──────── Provided entries ────────

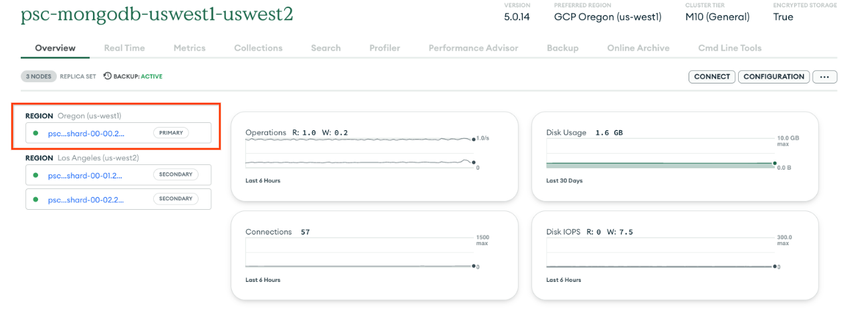
Task: Click the backup clock icon beside Backup: Active
Action: 107,76

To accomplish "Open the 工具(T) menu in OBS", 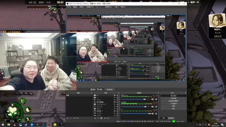I will tap(116, 7).
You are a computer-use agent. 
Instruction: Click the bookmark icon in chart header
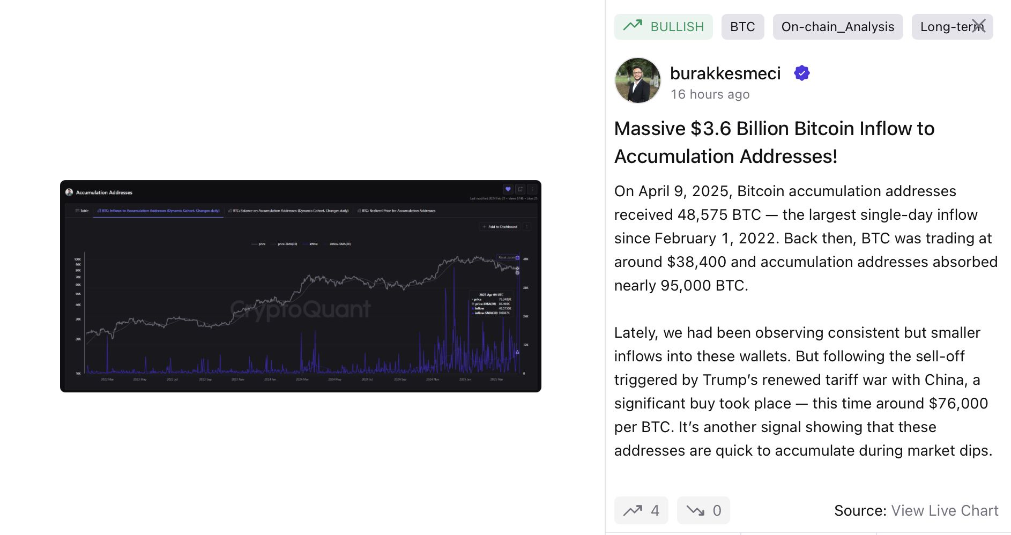(x=520, y=189)
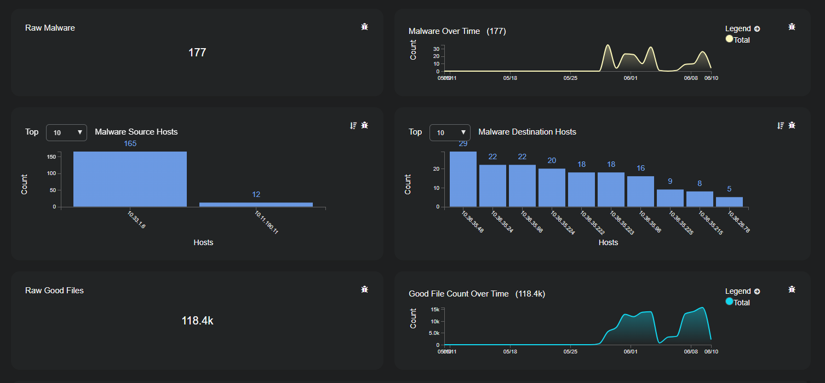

────────

■ How to complete this task:
Output exactly and only the lines from the line containing "You are a computer-use agent." to the end of the entries, both included, and omit every picture.

■ Output for this exercise:
You are a computer-use agent. 
Instruction: Click the bookmark icon in chart header
(x=520, y=189)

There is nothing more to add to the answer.